Stocks struggled to gain steam last week as uncertainty around President Trump’s tariff plans continued to loom over markets.
The S&P 500 (^GSPC) popped about 0.5% while the Dow Jones Industrial (^DJI) rose more than 1%. The tech-heavy Nasdaq Composite (^IXIC) added nearly 0.2%.
In the week ahead, a reading of the Fed’s preferred inflation gauge will highlight the economic releases. Updates on activity in the manufacturing and services sectors, consumer confidence, and the final reading of fourth quarter economic growth are also expected.
On the corporate front, quarterly results from Dollar Tree (DLTR), Lululemon (LULU), and KB Home (KBH) will headline a subdued slate of scheduled financial updates.
The Federal Reserve held interest rates steady last week while updating its economic forecast to project higher inflation and slower economic growth than previously thought.

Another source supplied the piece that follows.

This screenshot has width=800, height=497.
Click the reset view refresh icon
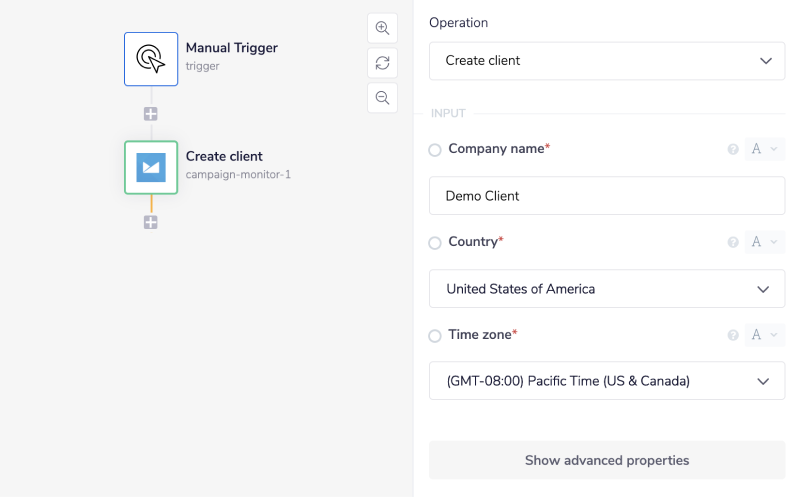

The median forecast from Fed officials signals two interest rate cuts in 2025, in line with what markets expected headed into the meeting.
Federal Reserve Chair Jerome Powell admitted tariffs have added increased uncertainty to the outlook. He added that the most likely outcome is that higher inflation in 2025 will be a “transitory” impact from tariffs.
“I think that’s kind of the base case,” Powell said. “But as I said, we really can’t know that. We’re going to have to see how things actually work out.”
Read more: How the Fed rate decision affects your bank accounts, loans, credit cards, and investments
Wall Street economists and investment strategists largely took the meeting to mean the Fed, like the rest of markets, is in wait-and-see mode in anticipation of Trump’s tariff plans.
“When the path forward is so unclear, you kind of just take it with a grain of salt,” Ross Mayfield, Baird Private Wealth Management investment strategist, told Yahoo Finance. “Go back to [the] basics and focus on the drivers of either the individual equities or the sectors in the market that you own.”
While markets are patiently waiting for clarity on when, or if, tariffs could impact inflation, investors will get a look at price increases for the month of February.
Economists expect more signs of stalling inflation in the Personal Consumption Expenditures (PCE) release due Wednesday. Economists expect annual “core” PCE — which excludes the volatile categories of food and energy — to have clocked in at 2.7% in February, up from the 2.6% seen in January. Over the prior month, economists project “core” PCE at 0.3%, unchanged from January.